Distributed Optimization and Statistical Learning via the Alternating Direction Method of Multipliers
Speaker: Stephen Boyd, Stanford
Location: Warren Weaver Hall 1302
Date: October 14, 2011, 11:30 a.m.
Host: Mehryar Mohri
Joint work with Neal Parikh, Eric Chu, Borja Peleato, and Jon Eckstein
Problems in areas such as machine learning and dynamic optimization on a large network lead to extremely large convex optimization problems, with problem data stored in a decentralized way, and processing elements distributed across a network. We argue that the alternating direction method of multipliers is well suited to such problems.

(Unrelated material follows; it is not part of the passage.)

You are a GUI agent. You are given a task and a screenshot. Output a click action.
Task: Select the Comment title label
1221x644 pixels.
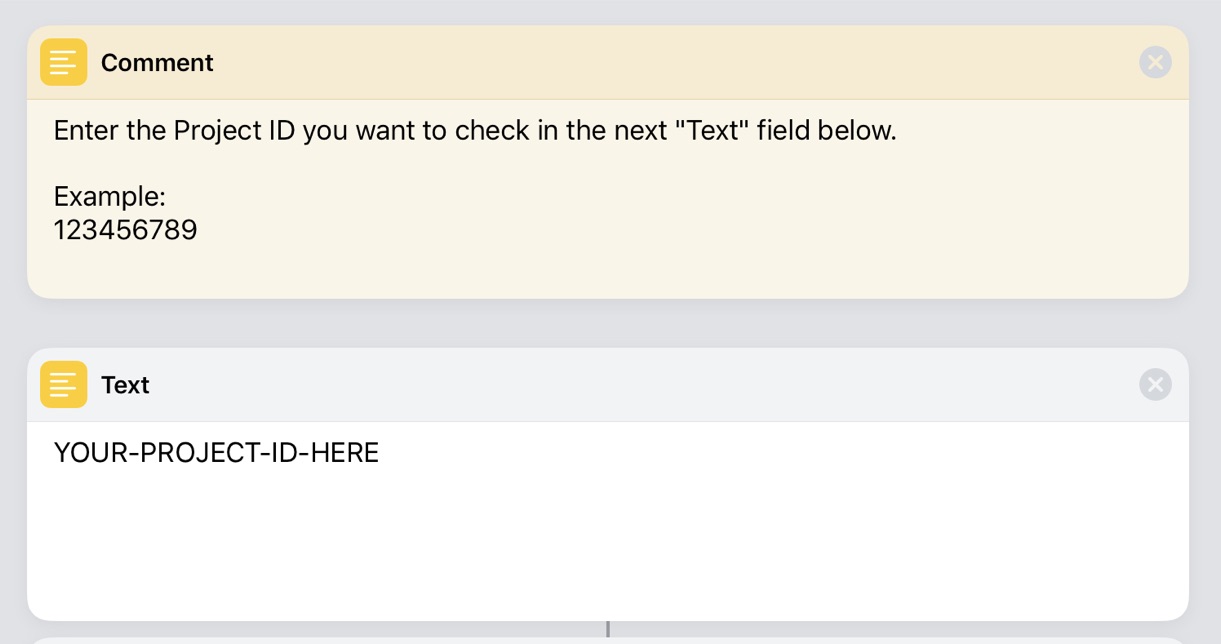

The method was developed in the 1970s, with roots in the 1950s, and is equivalent or closely related to many other algorithms, such as dual decomposition, the method of multipliers, Douglas-Rachford splitting, Spingarn's method of partial inverses, Dykstra's alternating projections, Bregman iterative algorithms for $\ell_1$ problems, proximal methods, and others. After briefly surveying the theory and history of the algorithm, we discuss applications to statistical and machine learning problems such as the lasso and support vector machines, and to dynamic energy management problems arising in the smart grid.
In-person attendance only available to those with active NYU ID cards.